Sensory perception involves psychological issues and cognitive skills. The greatest individual differences are observed in sensory experiments, since tasters’ senses assign positive or negative attributes to a product, which are numerically represented by means of a hedonic scale. Thus, when considering statistical methodologies to evaluate the results, the question becomes a challenge to answer because its application requires presumptions that are not always met.

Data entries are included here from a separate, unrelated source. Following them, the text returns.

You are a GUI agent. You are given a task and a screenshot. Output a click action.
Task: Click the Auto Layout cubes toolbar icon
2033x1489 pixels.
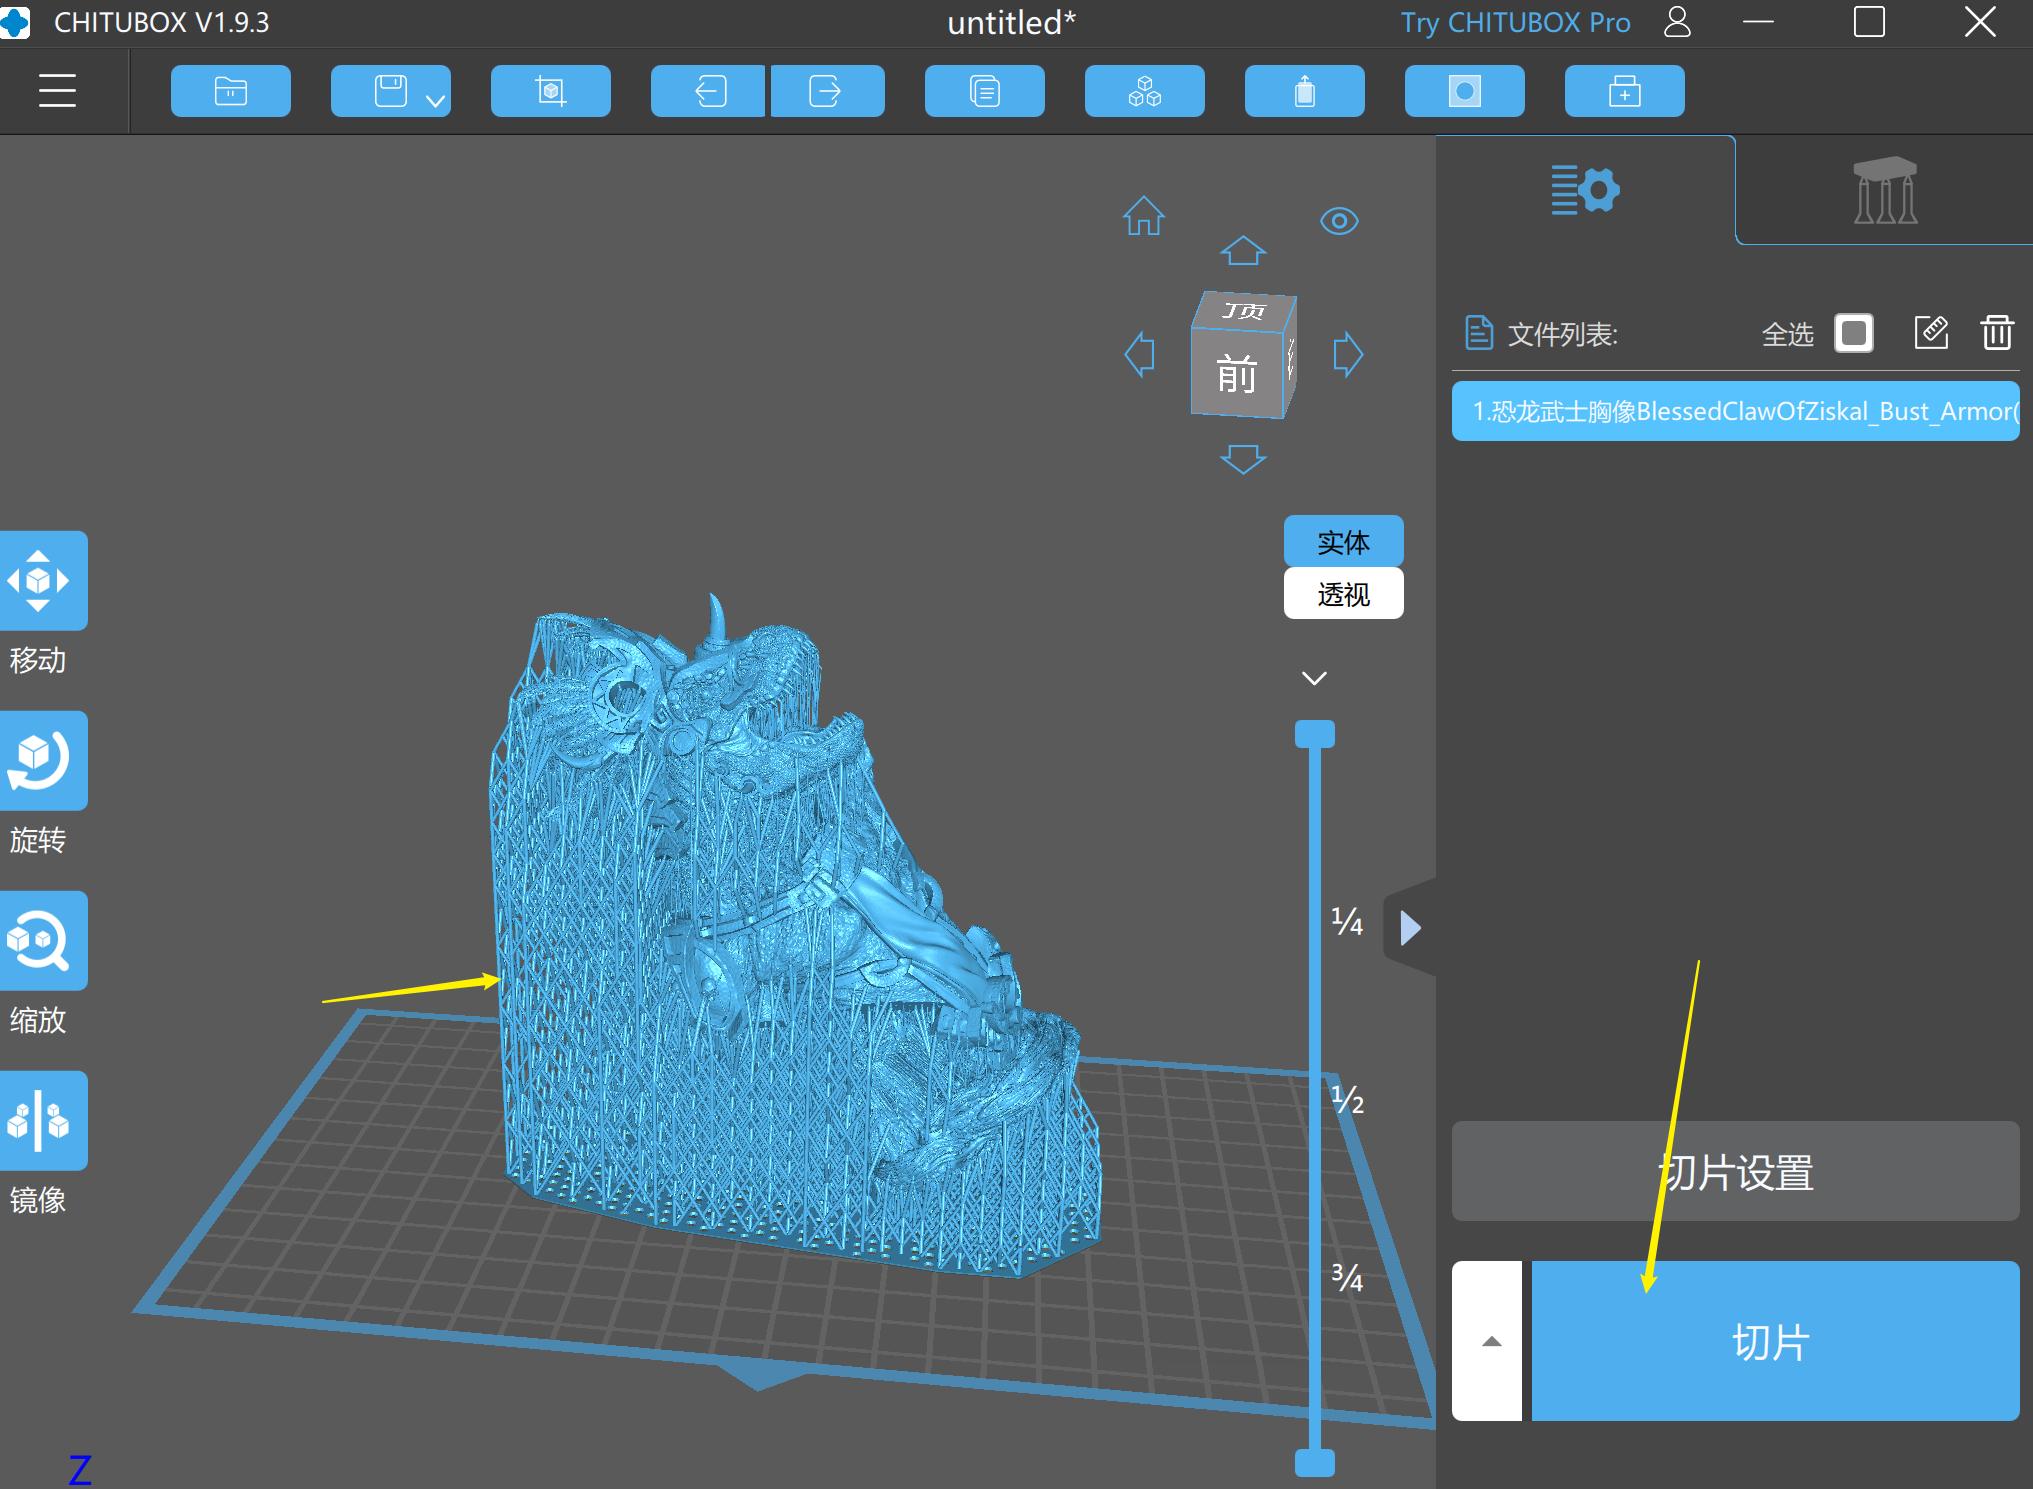point(1145,90)
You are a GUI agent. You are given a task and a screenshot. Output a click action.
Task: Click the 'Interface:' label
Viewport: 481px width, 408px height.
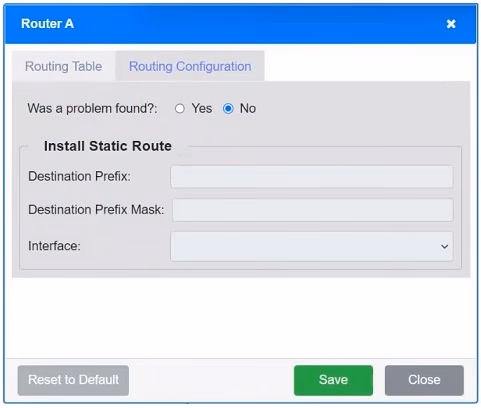54,246
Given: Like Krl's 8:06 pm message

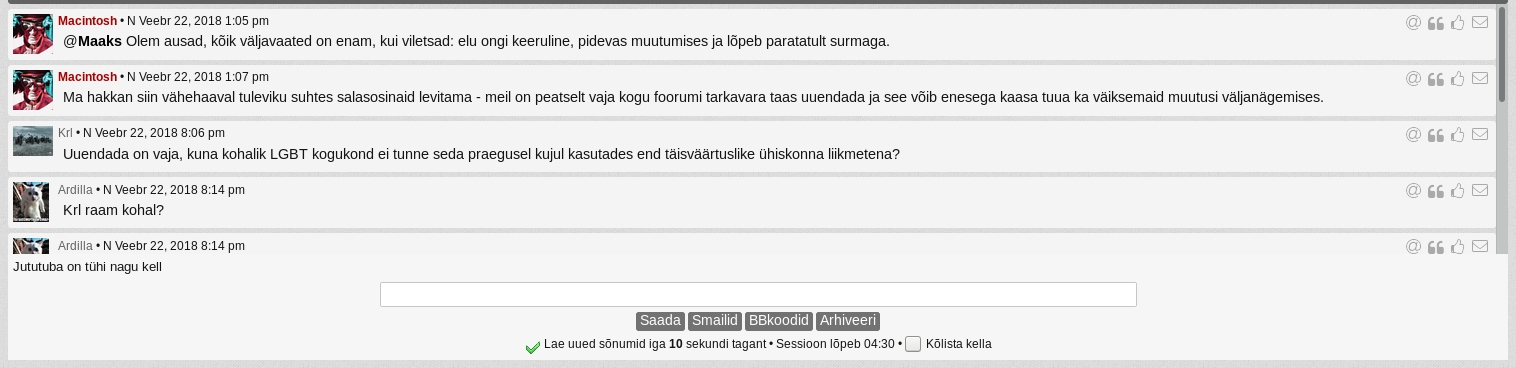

In addition, answering a single objective limits the search for the state of the art, contextualized in the exploration of other results that arises from new applied methodologies. Based on this argument, this study aims to present a methodological review that presents the results and contributions of different statistical techniques, addressed by mixing distributions, resampling techniques to build indices robust to outliers, machine learning to I'm prove multivariate classifiers and visualization techniques of the data. These are derived from a single database, which references analyses of the quality of specialty coffees with denomination of known origins that are evaluated by heterogeneous groups of tasters. Based on the knowledge base of the researchers and a review of the literature, the aforementioned methodological procedures are applied, and their advantages and aggregate results are compared to the understanding of the behavioral attitudes that lead to the distinction of the quality of the coffees evaluated.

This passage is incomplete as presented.